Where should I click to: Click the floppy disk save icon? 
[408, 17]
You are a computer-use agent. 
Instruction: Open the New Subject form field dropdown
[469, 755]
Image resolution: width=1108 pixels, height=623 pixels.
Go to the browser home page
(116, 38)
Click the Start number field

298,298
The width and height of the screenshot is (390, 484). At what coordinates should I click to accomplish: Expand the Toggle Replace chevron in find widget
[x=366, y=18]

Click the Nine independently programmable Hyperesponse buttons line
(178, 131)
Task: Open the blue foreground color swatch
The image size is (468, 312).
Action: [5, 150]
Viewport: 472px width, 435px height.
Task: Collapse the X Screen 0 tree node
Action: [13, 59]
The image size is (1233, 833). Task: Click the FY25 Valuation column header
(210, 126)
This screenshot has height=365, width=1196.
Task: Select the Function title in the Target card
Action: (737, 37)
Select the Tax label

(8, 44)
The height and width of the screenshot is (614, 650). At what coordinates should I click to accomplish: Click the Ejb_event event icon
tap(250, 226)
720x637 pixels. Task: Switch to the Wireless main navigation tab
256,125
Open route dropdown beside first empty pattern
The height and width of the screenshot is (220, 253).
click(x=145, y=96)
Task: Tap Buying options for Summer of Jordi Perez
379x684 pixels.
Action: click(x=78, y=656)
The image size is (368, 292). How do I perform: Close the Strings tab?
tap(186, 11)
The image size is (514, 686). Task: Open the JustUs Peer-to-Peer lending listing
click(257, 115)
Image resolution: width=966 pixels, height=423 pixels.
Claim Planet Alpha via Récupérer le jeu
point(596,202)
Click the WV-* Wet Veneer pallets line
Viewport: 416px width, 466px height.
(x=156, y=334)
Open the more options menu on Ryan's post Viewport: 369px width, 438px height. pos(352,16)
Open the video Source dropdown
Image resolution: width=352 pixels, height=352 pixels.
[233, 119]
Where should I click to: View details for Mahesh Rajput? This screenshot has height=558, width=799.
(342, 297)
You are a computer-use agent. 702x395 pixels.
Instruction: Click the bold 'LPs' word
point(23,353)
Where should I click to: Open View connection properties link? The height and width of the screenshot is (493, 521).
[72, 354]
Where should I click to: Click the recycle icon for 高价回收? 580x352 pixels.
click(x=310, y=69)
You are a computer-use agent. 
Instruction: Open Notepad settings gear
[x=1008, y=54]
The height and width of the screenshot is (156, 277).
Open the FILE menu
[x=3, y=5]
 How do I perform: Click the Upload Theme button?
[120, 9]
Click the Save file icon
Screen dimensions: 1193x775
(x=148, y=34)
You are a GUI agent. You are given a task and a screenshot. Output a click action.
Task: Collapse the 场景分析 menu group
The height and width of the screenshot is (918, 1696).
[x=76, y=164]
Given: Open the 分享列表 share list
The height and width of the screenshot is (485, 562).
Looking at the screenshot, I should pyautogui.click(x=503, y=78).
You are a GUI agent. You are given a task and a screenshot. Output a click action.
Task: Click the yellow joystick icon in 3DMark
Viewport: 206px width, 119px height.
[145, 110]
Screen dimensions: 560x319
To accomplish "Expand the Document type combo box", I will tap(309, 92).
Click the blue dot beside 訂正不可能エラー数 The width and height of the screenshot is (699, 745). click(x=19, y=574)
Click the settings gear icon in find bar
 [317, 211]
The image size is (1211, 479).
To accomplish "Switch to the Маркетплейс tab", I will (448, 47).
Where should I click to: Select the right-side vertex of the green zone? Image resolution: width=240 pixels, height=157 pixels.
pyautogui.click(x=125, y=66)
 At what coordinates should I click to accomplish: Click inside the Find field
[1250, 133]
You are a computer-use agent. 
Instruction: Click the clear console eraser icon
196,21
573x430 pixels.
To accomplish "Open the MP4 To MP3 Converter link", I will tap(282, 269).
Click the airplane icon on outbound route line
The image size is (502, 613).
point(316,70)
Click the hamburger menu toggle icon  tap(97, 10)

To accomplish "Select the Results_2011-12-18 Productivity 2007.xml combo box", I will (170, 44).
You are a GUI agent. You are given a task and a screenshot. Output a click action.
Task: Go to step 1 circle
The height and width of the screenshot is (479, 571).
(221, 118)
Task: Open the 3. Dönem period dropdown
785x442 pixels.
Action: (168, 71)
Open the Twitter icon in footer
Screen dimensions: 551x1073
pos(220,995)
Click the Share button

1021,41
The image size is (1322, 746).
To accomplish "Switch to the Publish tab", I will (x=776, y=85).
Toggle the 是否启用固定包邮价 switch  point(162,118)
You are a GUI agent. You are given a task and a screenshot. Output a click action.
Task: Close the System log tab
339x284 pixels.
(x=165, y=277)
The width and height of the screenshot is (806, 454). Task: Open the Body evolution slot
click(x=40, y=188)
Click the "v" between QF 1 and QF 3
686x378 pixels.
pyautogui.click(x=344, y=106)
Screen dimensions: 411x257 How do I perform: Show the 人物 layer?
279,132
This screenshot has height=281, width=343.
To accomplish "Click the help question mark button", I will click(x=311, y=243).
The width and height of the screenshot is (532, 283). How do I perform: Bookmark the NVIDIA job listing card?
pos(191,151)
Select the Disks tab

════════

■ Objective ■
Rewrite the stretch from the start of the items through the line containing "tap(250, 226)" as a numbered list, omitting any blank lines.

■ Expected answer ■
1. Where should I click to: Click the floppy disk save icon? 
2. [408, 17]
3. You are a computer-use agent. 
4. Instruction: Open the New Subject form field dropdown
5. [469, 755]
6. Image resolution: width=1108 pixels, height=623 pixels.
7. Go to the browser home page
8. (116, 38)
9. Click the Start number field
10. 298,298
11. The width and height of the screenshot is (390, 484). At what coordinates should I click to accomplish: Expand the Toggle Replace chevron in find widget
12. [x=366, y=18]
13. Click the Nine independently programmable Hyperesponse buttons line
14. (178, 131)
15. Task: Open the blue foreground color swatch
16. The image size is (468, 312).
17. Action: [5, 150]
18. Viewport: 472px width, 435px height.
19. Task: Collapse the X Screen 0 tree node
20. Action: [13, 59]
21. The image size is (1233, 833). Task: Click the FY25 Valuation column header
22. (210, 126)
23. This screenshot has height=365, width=1196.
24. Task: Select the Function title in the Target card
25. Action: (737, 37)
26. Select the Tax label
27. (8, 44)
28. The height and width of the screenshot is (614, 650). At what coordinates should I click to accomplish: Click the Ejb_event event icon
29. tap(250, 226)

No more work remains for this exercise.